Exercices à faire:
[a] D'après le document sur les pigistes, combien de « pigistes purs » gagnaient au moins un smic mensuel en 2008 ?
[b] Poursuivez le document sur les pigistes à partir de sa dernière phrase.
-------- Document --------
La contradiction journalistique est énorme. Et ce, même si exercer ce drôle de métier exige «de constants compromis moraux», relate une pigiste chevronnée. Parce que le manque de travail et de budget des rédactions rendent les compromis financiers bien difficiles, si ce n’est impossibles. Pour bien comprendre cela, il faut lire par exemple l’article de Cégolène Frisque, maîtresse de conférences en Sciences de l'information et de la communication à l’Université de Nantes, publié en 2014 dans les Cahiers du journalisme, et qui expliquait entre autres choses qu’en 2008 «on dénombrait 14.197 “pigistes purs”, c’est-à-dire uniquement rémunérés comme tels auprès de cette caisse sans cumuler avec une activité salariée. [...] seuls 2.635 gagnent au moins un smic mensuel». Pour le dire autrement: un peu plus de 80% de «pigistes purs» au salaire plus bas que le smic.

Reproduction du cool

Certes, on sait dorénavant que plusieurs acteurs de la Ligue du LOL ont été suspendus de leurs fonctions, la plupart de façon provisoire, ce qui pourrait alléger les pigistes de la problématique morale. Mais des interrogations demeurent. Comme nous le dit un de ceux qui travaillaient avec plusieurs des personnes incriminées et démises de leurs fonctions, la situation l’oblige à repenser «le réseautage sur lequel tout le milieu est fondé». Un réseautage «dont la soumission aux fluctuations de lignes et autres changements de postes», précise une autre, «ajoute de la précarité à la précarité».

Le problème de ce système de réseau symbolisé par le positionnement médiatique stratégique de nombre des «loleurs» –nom auto-attribué des membres de la Ligue du LOL–, c’est que la plupart des pigistes réguliers qui travaillent pour les rédactions où on les retrouvait n’ont eu d’autres choix que «d’assimiler cet état de fait». «Ça désespère de voir ce sur quoi ce réseautage a été fondé», raconte par exemple un de ces réguliers qui va désormais devoir changer d’interlocuteurs.

Et peut-être aussi de façon de communiquer. Comme il le précise, les règles de réseautage alors mises en place par ceux qu’on a découverts liés par leur appartenance à la Ligue du LOL ne répondaient pas toujours à une logique éthique, on l’a bien compris, mais «à une attitude à adopter». «Il ne suffisait pas de connaître» untel ou untel, «il fallait être cool» (selon une définition radicalement élitiste de ce qui est cool). Attitude qui, nous dit ce même pigiste, «ne correspondait pas à ce que je suis, mais que j’ai bien été obligé d’adopter en apparence».

Cohabitation à sens unique

Un comportement général dont beaucoup ont rappelé qu’on en trouvait la source dans les écoles où a été formée une grande partie des journalistes de la Ligue. Selon une indépendante, «le fait qu’on y encourage une ambiance ultra-concurrentielle ouvre la possibilité d’abus de toutes formes, en plus de façonner des profils identiques qui vont forcément favoriser une reproduction sociale». Un autre remarque qu’aujourd’hui, on pourrait diviser les journalistes en deux catégories: «Ceux qui ont fait telle ou telle grande école et qui se ressemblent beaucoup, et ceux qui sortent de différentes filières universitaires et dont les origines et les réflexions sont souvent plus diversifiées». Sans surprise, il est bien difficile de dépasser le statut de pigiste pour la seconde catégorie.
-------- Données fournies --------
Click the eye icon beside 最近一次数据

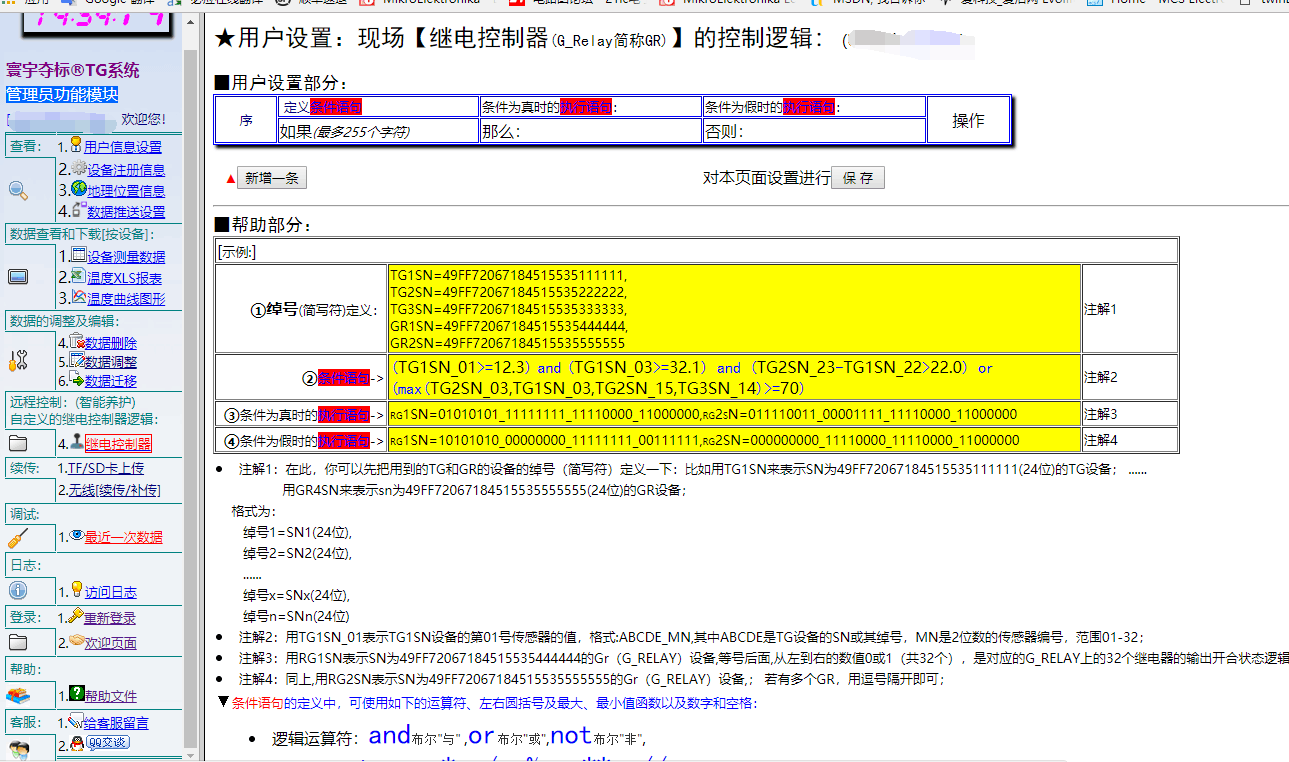77,536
--------
Corrigés:
[a] 2.635

[b]
Nombreuses sont celles et ceux qui se demandent si les choses vont réellement changer quand on sait que le cœur du problème est que tout le monde, dans la pyramide hiérarchique, sait qu’il est «quasiment impossible de décrocher un CDI» pour une personne à la pige. Ce qui explique aussi l’importance des relations qui se construisent lentement entre un ou une journaliste indépendante et un ou une rédactrice en chef.

«L’image traditionnelle de la pige comporte deux dimensions: un sas d’entrée dans la profession d’un côté et la constitution d’une spécialisation voire d’une expertise reconnue de l’autre»

Cégolène Frisque

Un de mes interlocuteurs a été, par le passé, à la tête d’une équipe dans un grand média web. Il raconte qu’une partie de son travail consistait alors «à construire quelque chose pour le média avec une sélection de journalistes et de pigistes spécifiques». Et lorsque le rédacteur en chef change, son successeur «veut souvent amener ses pigistes, ceux qu’il connaît. Ce qui donne l’impression désagréable d’abandonner les pigistes avec qui on travaillait régulièrement».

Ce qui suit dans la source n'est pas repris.